* **WORK ITEM**
Take the data that follows and retype it word for word.

* **DATA FOR REVIEW**
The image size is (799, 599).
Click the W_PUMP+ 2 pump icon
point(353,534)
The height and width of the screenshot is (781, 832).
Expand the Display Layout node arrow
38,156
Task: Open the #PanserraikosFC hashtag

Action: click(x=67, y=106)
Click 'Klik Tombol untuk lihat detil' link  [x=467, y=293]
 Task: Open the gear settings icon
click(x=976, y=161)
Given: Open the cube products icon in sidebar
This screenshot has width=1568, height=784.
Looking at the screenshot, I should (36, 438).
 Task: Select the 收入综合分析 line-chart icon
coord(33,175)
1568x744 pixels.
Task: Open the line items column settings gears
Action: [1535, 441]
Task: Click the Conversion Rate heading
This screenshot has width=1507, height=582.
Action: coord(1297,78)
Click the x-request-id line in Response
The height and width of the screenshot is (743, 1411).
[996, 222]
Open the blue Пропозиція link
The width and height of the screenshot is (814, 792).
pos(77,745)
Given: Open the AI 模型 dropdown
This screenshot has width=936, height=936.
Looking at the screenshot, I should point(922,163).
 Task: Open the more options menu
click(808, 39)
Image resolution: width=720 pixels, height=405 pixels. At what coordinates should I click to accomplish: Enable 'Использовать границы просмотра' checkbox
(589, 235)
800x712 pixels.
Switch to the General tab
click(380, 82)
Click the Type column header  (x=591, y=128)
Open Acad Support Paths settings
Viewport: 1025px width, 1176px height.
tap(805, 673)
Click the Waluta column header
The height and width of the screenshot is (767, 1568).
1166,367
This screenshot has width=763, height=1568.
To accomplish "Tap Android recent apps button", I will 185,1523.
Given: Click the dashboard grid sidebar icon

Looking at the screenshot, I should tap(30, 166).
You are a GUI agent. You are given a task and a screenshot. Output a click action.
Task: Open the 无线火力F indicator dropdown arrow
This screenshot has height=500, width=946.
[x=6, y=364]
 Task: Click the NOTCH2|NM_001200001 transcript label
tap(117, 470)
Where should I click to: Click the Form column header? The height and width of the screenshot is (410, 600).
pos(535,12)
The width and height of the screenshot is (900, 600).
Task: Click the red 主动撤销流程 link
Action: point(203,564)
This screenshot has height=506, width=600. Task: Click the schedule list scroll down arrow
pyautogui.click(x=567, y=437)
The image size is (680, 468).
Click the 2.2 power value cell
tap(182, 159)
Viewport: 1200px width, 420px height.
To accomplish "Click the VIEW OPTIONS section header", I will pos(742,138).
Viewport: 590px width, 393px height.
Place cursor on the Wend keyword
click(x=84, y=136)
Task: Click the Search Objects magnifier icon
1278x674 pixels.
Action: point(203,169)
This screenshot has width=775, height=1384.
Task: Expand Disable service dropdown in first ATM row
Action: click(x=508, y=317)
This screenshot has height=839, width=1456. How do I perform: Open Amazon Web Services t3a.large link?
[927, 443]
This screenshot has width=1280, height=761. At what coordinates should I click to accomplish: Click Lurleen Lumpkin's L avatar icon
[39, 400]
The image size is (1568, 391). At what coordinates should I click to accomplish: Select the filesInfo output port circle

* **WRITTEN ANSWER**
The image size is (799, 599).
Click the W_PUMP+ 2 pump icon
point(353,534)
The height and width of the screenshot is (781, 832).
Expand the Display Layout node arrow
38,156
Task: Open the #PanserraikosFC hashtag

Action: click(x=67, y=106)
Click 'Klik Tombol untuk lihat detil' link  [x=467, y=293]
 Task: Open the gear settings icon
click(x=976, y=161)
Given: Open the cube products icon in sidebar
This screenshot has width=1568, height=784.
Looking at the screenshot, I should (36, 438).
 Task: Select the 收入综合分析 line-chart icon
coord(33,175)
1568x744 pixels.
Task: Open the line items column settings gears
Action: [1535, 441]
Task: Click the Conversion Rate heading
This screenshot has width=1507, height=582.
Action: coord(1297,78)
Click the x-request-id line in Response
The height and width of the screenshot is (743, 1411).
[996, 222]
Open the blue Пропозиція link
The width and height of the screenshot is (814, 792).
pos(77,745)
Given: Open the AI 模型 dropdown
This screenshot has width=936, height=936.
Looking at the screenshot, I should point(922,163).
 Task: Open the more options menu
click(808, 39)
Image resolution: width=720 pixels, height=405 pixels. At what coordinates should I click to accomplish: Enable 'Использовать границы просмотра' checkbox
(589, 235)
800x712 pixels.
Switch to the General tab
click(380, 82)
Click the Type column header  (x=591, y=128)
Open Acad Support Paths settings
Viewport: 1025px width, 1176px height.
tap(805, 673)
Click the Waluta column header
The height and width of the screenshot is (767, 1568).
1166,367
This screenshot has width=763, height=1568.
To accomplish "Tap Android recent apps button", I will 185,1523.
Given: Click the dashboard grid sidebar icon

Looking at the screenshot, I should tap(30, 166).
You are a GUI agent. You are given a task and a screenshot. Output a click action.
Task: Open the 无线火力F indicator dropdown arrow
This screenshot has height=500, width=946.
[x=6, y=364]
 Task: Click the NOTCH2|NM_001200001 transcript label
tap(117, 470)
Where should I click to: Click the Form column header? The height and width of the screenshot is (410, 600).
pos(535,12)
The width and height of the screenshot is (900, 600).
Task: Click the red 主动撤销流程 link
Action: point(203,564)
This screenshot has height=506, width=600. Task: Click the schedule list scroll down arrow
pyautogui.click(x=567, y=437)
The image size is (680, 468).
Click the 2.2 power value cell
tap(182, 159)
Viewport: 1200px width, 420px height.
To accomplish "Click the VIEW OPTIONS section header", I will pos(742,138).
Viewport: 590px width, 393px height.
Place cursor on the Wend keyword
click(x=84, y=136)
Task: Click the Search Objects magnifier icon
1278x674 pixels.
Action: point(203,169)
This screenshot has width=775, height=1384.
Task: Expand Disable service dropdown in first ATM row
Action: click(x=508, y=317)
This screenshot has height=839, width=1456. How do I perform: Open Amazon Web Services t3a.large link?
[927, 443]
This screenshot has width=1280, height=761. At what coordinates should I click to accomplish: Click Lurleen Lumpkin's L avatar icon
[39, 400]
The image size is (1568, 391). At what coordinates should I click to accomplish: Select the filesInfo output port circle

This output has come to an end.